Meson build configuration files are provided for MODFLOW 6 as well as zbud6 and mf5to6 utility programs:

• meson.build
• utils/zonebudget/meson.build
• utils/mf5to6/meson.build

To build MODFLOW 6, first configure the build directory. By default Meson uses compiler flags for a release build. To create a debug build, add -Doptimization=0 to the following setup command.

# bash (linux and macOS)
meson setup builddir --prefix=$(pwd) --libdir=bin

# cmd (windows)
meson setup builddir --prefix=%CD% --libdir=bin

Compile MODFLOW 6 by executing:

meson compile -C builddir

In order to run the tests the binaries have to be installed:

meson install -C builddir

The binaries can then be found in the bin folder. meson install also triggers a compilation if necessary, so executing meson install is enough to get up-to-date binaries in the bin folder.

Note: If using Visual Studio Code, you can use tasks as described here to automate the above.

Testing

MODFLOW 6 tests are driven with pytest, with the help of plugins like pytest-xdist and pytest-cases. Testing dependencies are included in the Conda environment environment.yml.

Note: the entire test suite should pass before a pull request is submitted. Tests run in GitHub Actions CI and a PR can only be merged with passing tests. See CONTRIBUTING.md for more information.

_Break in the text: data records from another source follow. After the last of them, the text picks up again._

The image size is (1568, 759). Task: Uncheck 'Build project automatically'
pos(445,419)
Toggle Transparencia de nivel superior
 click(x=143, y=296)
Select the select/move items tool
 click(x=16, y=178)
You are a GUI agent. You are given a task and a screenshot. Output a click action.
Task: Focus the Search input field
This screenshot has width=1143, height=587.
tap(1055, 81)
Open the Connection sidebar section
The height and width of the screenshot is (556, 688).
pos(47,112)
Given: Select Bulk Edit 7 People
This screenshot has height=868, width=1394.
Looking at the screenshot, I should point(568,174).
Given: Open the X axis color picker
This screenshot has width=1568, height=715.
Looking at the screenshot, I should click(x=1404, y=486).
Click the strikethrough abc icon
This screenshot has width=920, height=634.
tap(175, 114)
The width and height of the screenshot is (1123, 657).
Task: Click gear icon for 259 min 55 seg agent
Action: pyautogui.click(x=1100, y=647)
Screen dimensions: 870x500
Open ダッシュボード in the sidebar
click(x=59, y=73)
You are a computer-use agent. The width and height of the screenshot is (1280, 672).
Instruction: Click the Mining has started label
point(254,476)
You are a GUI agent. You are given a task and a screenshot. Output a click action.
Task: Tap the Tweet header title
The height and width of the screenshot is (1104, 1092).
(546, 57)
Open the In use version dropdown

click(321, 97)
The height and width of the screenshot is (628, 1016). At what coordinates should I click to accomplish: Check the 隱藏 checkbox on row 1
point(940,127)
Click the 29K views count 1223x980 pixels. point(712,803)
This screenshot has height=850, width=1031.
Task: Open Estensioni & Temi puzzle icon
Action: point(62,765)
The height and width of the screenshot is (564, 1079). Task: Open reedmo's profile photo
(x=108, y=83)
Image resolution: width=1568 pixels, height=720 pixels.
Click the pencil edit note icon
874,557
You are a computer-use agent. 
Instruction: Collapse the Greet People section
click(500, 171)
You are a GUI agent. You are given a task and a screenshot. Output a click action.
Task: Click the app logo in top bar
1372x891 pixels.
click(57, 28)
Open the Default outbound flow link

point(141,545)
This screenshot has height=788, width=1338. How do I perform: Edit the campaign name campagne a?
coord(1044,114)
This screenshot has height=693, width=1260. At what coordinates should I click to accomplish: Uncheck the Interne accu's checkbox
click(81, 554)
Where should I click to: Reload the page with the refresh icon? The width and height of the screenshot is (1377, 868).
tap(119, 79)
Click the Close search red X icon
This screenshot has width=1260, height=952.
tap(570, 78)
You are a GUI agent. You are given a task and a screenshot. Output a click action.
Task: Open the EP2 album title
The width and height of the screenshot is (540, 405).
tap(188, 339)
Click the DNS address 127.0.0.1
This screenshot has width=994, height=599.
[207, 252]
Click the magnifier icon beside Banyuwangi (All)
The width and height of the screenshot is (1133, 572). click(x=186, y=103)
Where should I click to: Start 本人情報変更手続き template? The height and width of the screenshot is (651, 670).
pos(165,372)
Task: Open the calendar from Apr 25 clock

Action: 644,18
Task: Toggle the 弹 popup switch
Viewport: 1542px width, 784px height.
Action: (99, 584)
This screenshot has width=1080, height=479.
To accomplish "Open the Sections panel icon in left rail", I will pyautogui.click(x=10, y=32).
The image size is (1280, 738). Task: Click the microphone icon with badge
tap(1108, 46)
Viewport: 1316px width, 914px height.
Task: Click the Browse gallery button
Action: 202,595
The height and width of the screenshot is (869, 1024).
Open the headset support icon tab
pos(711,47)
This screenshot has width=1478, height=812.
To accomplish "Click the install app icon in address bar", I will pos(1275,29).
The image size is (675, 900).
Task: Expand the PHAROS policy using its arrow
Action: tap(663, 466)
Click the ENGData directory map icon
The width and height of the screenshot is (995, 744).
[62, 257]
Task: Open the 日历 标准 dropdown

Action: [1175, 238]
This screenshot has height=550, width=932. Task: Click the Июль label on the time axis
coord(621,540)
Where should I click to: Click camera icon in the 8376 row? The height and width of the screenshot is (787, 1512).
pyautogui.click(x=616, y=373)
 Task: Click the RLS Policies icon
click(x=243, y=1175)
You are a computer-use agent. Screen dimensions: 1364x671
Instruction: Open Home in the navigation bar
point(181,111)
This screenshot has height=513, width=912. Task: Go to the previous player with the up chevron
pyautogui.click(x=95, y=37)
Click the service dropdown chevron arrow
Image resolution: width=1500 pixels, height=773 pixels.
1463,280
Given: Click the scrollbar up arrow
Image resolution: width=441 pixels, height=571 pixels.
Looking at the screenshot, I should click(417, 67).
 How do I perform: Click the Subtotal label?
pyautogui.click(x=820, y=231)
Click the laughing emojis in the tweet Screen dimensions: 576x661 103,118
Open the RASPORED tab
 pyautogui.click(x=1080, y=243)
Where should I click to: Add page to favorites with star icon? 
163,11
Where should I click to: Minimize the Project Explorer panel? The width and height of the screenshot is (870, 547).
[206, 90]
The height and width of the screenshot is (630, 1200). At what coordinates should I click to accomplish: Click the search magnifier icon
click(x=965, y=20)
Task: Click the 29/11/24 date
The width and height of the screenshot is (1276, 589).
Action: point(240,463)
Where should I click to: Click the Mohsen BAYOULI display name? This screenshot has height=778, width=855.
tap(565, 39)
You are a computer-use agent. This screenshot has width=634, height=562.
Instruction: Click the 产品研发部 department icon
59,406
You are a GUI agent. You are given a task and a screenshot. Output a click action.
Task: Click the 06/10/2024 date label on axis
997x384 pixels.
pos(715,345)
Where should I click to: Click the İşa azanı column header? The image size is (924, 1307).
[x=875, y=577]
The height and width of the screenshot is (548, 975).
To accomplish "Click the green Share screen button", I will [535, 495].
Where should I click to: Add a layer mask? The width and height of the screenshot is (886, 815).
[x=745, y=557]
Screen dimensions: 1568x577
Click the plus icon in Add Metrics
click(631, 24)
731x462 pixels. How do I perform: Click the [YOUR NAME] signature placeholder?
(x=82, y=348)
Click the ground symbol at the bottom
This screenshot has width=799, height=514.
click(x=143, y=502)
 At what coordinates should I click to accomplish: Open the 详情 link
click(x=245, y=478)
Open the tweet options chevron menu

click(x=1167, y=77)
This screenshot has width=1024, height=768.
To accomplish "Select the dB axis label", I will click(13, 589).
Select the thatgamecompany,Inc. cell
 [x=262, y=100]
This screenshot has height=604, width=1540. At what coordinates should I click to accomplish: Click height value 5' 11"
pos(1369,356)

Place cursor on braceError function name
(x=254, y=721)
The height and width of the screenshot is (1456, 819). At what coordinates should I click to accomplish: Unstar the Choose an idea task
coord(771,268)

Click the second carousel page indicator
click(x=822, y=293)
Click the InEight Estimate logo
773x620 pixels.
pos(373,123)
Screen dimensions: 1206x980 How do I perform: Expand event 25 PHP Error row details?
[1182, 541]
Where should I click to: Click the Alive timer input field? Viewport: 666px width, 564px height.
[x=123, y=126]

Configuring a test environment

A few tasks must be completed before running tests:

• build local MODFLOW 6 development version
• rebuild the last MODFLOW 6 release
• install additional executables
• update FloPy packages and plugins
• clone MODFLOW 6 test model and example repositories

Tests expect binaries to live in the bin directory relative to the project root, as configured above in the meson commands. Binaries are organized as follows:

• local development binaries in the top-level bin folder
• binaries rebuilt in development mode from the latest release in bin/rebuilt
• related programs installed from the executables distribution live in bin/downloaded

Tests must be run from the autotest folder.

Building development binaries

Before running tests, the local development version of MODFLOW 6 must be built with meson as described above. The autotest/build_exes.py script is provided as a shortcut to easily rebuild local binaries. The script can be run from the project root with:

python autotest/build_exes.py

Alternatively, it can be run from the autotest directory with pytest:

pytest build_exes.py

By default, binaries will be placed in the bin directory relative to the project root, as in the meson commands described above. To change the location of the binaries, use the --path option.

Rebuilding and installing release binaries

Tests require the latest official MODFLOW 6 release to be compiled in develop mode with the same Fortran compiler as the development version. A number of binaries distributed from the executables repo must also be installed. The script autotest/get_exes.py does both of these things. It can be run from the project root with:

python autotest/get_exes.py

Alternatively, with pytest from the autotest directory:

pytest get_exes.py

By default, binaries will be placed in the bin directory relative to the project root, as in the meson commands described above. Nested bin/downloaded and bin/rebuilt directories are created to contain the rebuilt last release and the downloaded executables, respectively. To change the location of the binaries, use the --path option.

Updating flopy plugins

Plugins should be regenerated from DFN files before running tests for the first time or after definition files change. This can be done with the autotest/update_flopy.py script, which wipes and regenerates plugin classes for the flopy installed in the Python environment.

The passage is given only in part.